» **STATED TASK 1**
In the forum thread below about Nintendo Treehouse: Live @ E3, translate this sentence into Spanish: "Nintendo Treehouse: Live @ E3 is a new way to bring Nintendo fans closer to E3 than ever before."
» **STATED TASK 2**
Turn the paragraph beginning "Fans will be getting an unprecedented look" in the Nintendo Treehouse forum thread below into a short bulleted list that keeps its main facts.

» **PAGE EXTRACT**
+++

# Nintendo Treehouse: Live @ E3 - Starting 11:35AM PDT on June 10th



## Justin (May 28, 2014)

​
Discuss the Nintendo Treehouse: Live @ E3 throughout the week starting on June 10th at 11:35AM PDT.

Tuesday, June 10: 11:35 AM PT – 4:00 PM PT
Wednesday, June 11: 9:15 AM PT – 6:00 PM PT
Thursday, June 12: 9:30 AM PT – 5:00 PM PT




			
				Nintendo said:
			
		

> Nintendo Treehouse: Live @ E3 is a new way to bring Nintendo fans closer to E3 than ever before. During all hours of E3 – which runs from June 10 to June 12 – members of the Treehouse, Nintendo of America’s Product Development division, will be live-streaming a wide variety of game demos directly from the show floor.
> 
> Fans will be getting an unprecedented look at all the E3 games Nintendo has to offer. Instead of reading a short tweet or catching a gameplay trailer, fans can watch live as members of the Treehouse give in-depth gameplay demos of new and previously unannounced titles. There will also be special guest appearances from developers who will provide in-depth game commentary, including an appearance by Shigeru Miyamoto on the afternoon of Tuesday, June 10th.



Watch here: http://e3.nintendo.com/#2014/treehouse


----------



## chillv (May 28, 2014)

WE WANT YARN YOSHI! WE WANT YARN YOSHI! WE WANT YARN YOSHI!

+++

» **GIVEN INFORMATION**
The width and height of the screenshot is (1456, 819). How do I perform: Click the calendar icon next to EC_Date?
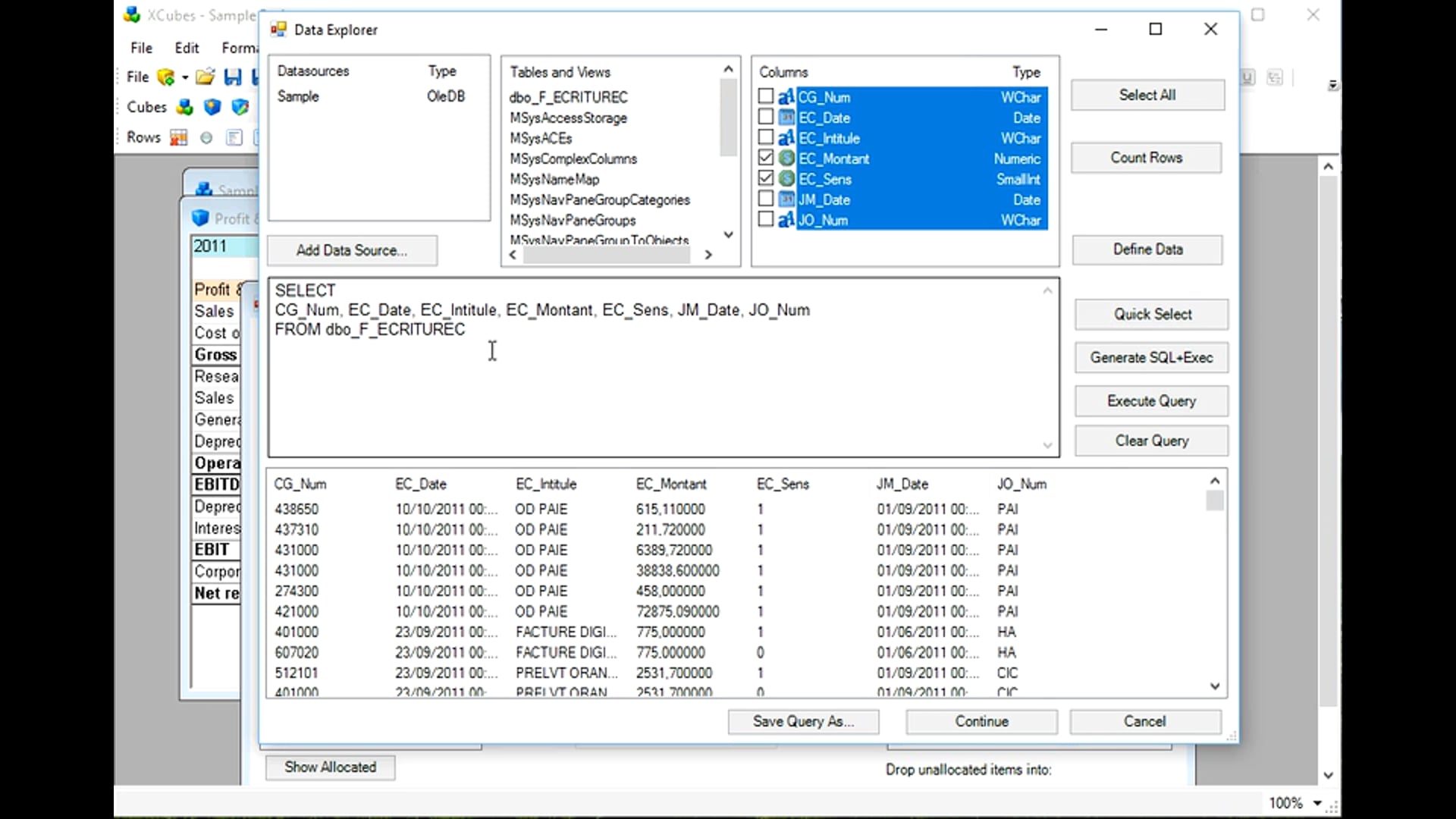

+++

» **EXERCISE SOLUTION 1**
Nintendo Treehouse: Live @ E3 es una nueva forma de acercar a los fans de Nintendo a E3 más que nunca.

» **EXERCISE SOLUTION 2**
- Fans will get an unprecedented look at all the E3 games Nintendo has to offer.
- Instead of reading a short tweet or catching a gameplay trailer, they can watch Treehouse members give live, in-depth gameplay demos of new and previously unannounced titles.
- Developers will make special guest appearances with in-depth game commentary.
- Shigeru Miyamoto will appear on the afternoon of Tuesday, June 10th.